▶ Tarefas
A: Transcreva do excerto sobre os documentos do WikiLeaks relativos ao Iraque o trecho que começa em "Numa entrevista à" e termina em "assessor Geoff Morrell.".
B: Retome o excerto sobre os documentos do WikiLeaks relativos ao Iraque e dê-lhe continuidade a partir da última frase apresentada.

━━━ Excerto para leitura ━━━

A essa hora, já o Pentágono dissera que os quase 392 mil ficheiros disponibilizados pelo site não passavam de "observações em bruto". Ainda assim, a sua divulgação constitui "uma tragédia que ajudará os inimigos" dos EUA, disse um porta-voz militar, citado pela BBC. Também o Ministério da Defesa britânico condenou a fuga de informação, que diz "tornar mais difícil e perigoso o trabalho" dos militares.
Numa entrevista à CNN, Assange afirmou que os documentos agora expostos apresentam "provas convincentes de crimes de guerra" cometidos pelas forças iraquianas e da coligação, uma alegação que o Departamento de Defesa repudia: "Revimos, palavra a palavra, cada um desses documentos. Não há nada que possa indicar a existência de crimes de guerra. Se houvesse, já teríamos investigado", disse à estação o assessor Geoff Morrell.
A afirmação será difícil de sustentar face às centenas de abusos reportados pelos militares americanos nos documentos agora divulgados. Há descrições de detidos espancados, chicoteados, sodomizados, queimados com ácido ou pontas de cigarro pelos militares iraquianos. Seis deles acabariam por morrer na prisão. Mas quase invariavelmente os casos eram encerrados, sem mais investigação, e a informação passada ao Exército iraquiano, muitas vezes às mesmas unidades responsáveis pelos abusos.
O Guardian, um dos jornais a quem o WikiLeaks passou a informação em primeira mão, adianta que isto era consequência de uma ordem - emitida em Junho de 2004 e conhecida por Frago 242 -, estipulando que apenas os casos envolvendo militares da coligação seriam investigados. Abusos de iraquianos sobre iraquianos deveriam ser alvo de um "relatório inicial". "Nenhuma outra investigação será necessária, a menos que seja pedida pelo quartel-general", estipulava.
ONU faz apelo a Obama
As revelações levaram de imediato o relator especial da ONU sobre tortura a pedir ao Presidente norte-americano, Barack Obama, que ordene uma investigação ao envolvimento dos seus militares nestes abusos. Manfred Nowak sublinha que, além da aparente cumplicidade, os EUA podem ter violado a Convenção contra a Tortura se transferiram detidos para controlo iraquiano sem a garantia de que eles não seriam sujeitos a sevícias.
"Quando foi eleito, o Presidente Obama disse não querer que os EUA fossem vistos como uma nação responsável por violações dos direitos humanos [...] Tem, por isso, a obrigação de investigar estes casos", disse Nowak.

━━━ Dados fornecidos ━━━

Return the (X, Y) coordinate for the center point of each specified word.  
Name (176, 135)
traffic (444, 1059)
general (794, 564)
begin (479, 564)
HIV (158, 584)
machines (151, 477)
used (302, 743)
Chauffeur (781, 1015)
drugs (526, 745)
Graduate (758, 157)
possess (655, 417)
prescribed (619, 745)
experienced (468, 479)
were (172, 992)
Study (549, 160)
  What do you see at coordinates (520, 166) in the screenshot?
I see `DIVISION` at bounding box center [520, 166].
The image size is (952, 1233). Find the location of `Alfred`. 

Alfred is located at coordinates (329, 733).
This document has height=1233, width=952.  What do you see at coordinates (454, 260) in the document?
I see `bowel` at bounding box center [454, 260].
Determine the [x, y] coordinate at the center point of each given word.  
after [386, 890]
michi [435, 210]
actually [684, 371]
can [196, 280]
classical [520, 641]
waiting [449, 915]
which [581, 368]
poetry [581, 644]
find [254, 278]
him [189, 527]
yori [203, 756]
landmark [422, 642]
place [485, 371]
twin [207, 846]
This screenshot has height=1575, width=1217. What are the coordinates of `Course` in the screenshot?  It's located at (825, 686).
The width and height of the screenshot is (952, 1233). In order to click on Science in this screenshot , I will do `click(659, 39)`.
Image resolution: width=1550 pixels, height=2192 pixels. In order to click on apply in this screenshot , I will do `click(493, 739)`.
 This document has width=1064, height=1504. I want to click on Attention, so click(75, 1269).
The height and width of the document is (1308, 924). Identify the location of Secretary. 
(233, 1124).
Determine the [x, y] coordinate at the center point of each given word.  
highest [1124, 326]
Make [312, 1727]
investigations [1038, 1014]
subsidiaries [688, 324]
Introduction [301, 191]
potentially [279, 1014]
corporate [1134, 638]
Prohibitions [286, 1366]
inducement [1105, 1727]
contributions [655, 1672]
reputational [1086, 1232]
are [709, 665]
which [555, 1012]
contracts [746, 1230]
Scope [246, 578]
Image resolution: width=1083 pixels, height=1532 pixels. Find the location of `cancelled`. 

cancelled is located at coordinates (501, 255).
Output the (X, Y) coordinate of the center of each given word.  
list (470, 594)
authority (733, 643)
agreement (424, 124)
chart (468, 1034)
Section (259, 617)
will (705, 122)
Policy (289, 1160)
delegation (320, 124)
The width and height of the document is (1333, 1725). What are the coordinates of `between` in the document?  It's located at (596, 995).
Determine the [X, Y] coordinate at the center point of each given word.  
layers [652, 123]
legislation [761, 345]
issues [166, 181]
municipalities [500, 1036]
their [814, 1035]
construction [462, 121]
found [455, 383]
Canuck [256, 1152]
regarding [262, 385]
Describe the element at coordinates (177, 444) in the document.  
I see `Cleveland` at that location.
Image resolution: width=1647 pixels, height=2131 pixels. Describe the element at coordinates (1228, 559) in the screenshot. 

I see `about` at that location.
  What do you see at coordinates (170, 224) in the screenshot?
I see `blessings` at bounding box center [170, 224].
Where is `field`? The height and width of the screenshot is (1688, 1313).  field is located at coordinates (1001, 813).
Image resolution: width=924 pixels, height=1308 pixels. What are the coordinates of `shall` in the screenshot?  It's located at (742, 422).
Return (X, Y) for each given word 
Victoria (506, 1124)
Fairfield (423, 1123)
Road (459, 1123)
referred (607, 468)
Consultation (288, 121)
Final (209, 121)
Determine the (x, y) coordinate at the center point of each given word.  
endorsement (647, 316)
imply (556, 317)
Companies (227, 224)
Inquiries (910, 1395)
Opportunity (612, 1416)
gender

━━━

▶ Respostas
A:
Numa entrevista à CNN, Assange afirmou que os documentos agora expostos apresentam "provas convincentes de crimes de guerra" cometidos pelas forças iraquianas e da coligação, uma alegação que o Departamento de Defesa repudia: "Revimos, palavra a palavra, cada um desses documentos. Não há nada que possa indicar a existência de crimes de guerra. Se houvesse, já teríamos investigado", disse à estação o assessor Geoff Morrell.

B:
As revelações do WikiLeaks surgem numa altura em que a Administração americana, a braços com o sangrento conflito no Afeganistão, desejava colocar uma pedra sobre a ofensiva iniciada em 2003. Ameaçam também agravar a crise política no Iraque, quando Nouri al-Maliki tenta reunir os últimos apoios para formar novo Governo, sete meses depois das legislativas. O primeiro-ministro, a quem a Constituição atribui o controlo das forças de segurança, denunciou ontem "objectivos políticos" por trás da fuga de informação, ao mesmo tempo que prometia "não ter qualquer misericórdia" com os abusadores.
À semelhança do que acontera em Julho, na divulgação de informações sobre a guerra do Afeganistão, há nestes novos documentos relatos de incidentes nunca reportados pelos soldados dos EUA que vitimaram civis - em checkpoints ou abatidos por helicópteros militares. Incidentes que, durante meses, marcaram o quotidiano dos iraquianos, a par das bombas, das batalhas nas ruas, das execuções e que se traduzem num número negro: 66.081 civis mortos entre Janeiro de 2004 e Dezembro do ano passado, num total de mais de cem mil baixas.
São números que o Pentágono sempre se recusou a divulgar - "eles serviam como uma espécie de pulso do sucesso ou do fracasso do esforço de guerra", escreveu o New York Times -, mas que, segundo John Sloboda, do Iraq Body Count, representam mais 15 mil mortos do que até agora se calculava. "Assassinatos, disparos feitos a partir de carros em andamento, execuções, mortes em checkpoints; estas são as pequenas mas incansáveis tragédias desta guerra que estes ficheiros mostram com um detalhe até agora sem precedentes", sublinhou ontem Sloboda, professor de Psicologia envolvido desde 2003 na compilação da sangrenta estatística.